++++ Materials provided ++++

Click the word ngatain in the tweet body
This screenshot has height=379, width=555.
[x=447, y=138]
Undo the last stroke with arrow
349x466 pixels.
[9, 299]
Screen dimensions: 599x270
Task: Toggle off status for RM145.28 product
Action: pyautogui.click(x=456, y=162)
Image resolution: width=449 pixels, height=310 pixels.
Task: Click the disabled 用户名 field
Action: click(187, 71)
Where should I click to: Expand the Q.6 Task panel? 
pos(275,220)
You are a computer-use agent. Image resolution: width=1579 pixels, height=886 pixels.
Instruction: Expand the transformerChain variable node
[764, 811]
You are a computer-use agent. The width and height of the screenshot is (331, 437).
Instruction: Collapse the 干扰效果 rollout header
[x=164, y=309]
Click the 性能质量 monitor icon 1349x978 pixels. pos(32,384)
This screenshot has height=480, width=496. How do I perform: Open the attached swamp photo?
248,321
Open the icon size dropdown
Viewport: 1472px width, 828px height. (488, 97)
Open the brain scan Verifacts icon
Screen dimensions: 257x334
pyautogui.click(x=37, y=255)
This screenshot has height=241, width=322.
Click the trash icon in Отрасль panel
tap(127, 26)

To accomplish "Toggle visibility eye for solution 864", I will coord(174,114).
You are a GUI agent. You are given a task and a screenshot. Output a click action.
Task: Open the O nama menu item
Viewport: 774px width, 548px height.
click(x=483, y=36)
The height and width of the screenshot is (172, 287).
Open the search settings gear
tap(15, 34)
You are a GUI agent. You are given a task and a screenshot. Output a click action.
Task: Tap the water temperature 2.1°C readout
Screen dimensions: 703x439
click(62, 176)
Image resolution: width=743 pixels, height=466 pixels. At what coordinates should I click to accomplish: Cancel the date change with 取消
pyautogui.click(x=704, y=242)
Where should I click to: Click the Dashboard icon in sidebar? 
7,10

++++

### What is asked
Please pull out every line in the material above that contains the string "resolution", and treat uppercase and lowercase letters as different.

### Solution for this problem
Image resolution: width=449 pixels, height=310 pixels.
You are a computer-use agent. Image resolution: width=1579 pixels, height=886 pixels.
Image resolution: width=743 pixels, height=466 pixels. At what coordinates should I click to accomplish: Cancel the date change with 取消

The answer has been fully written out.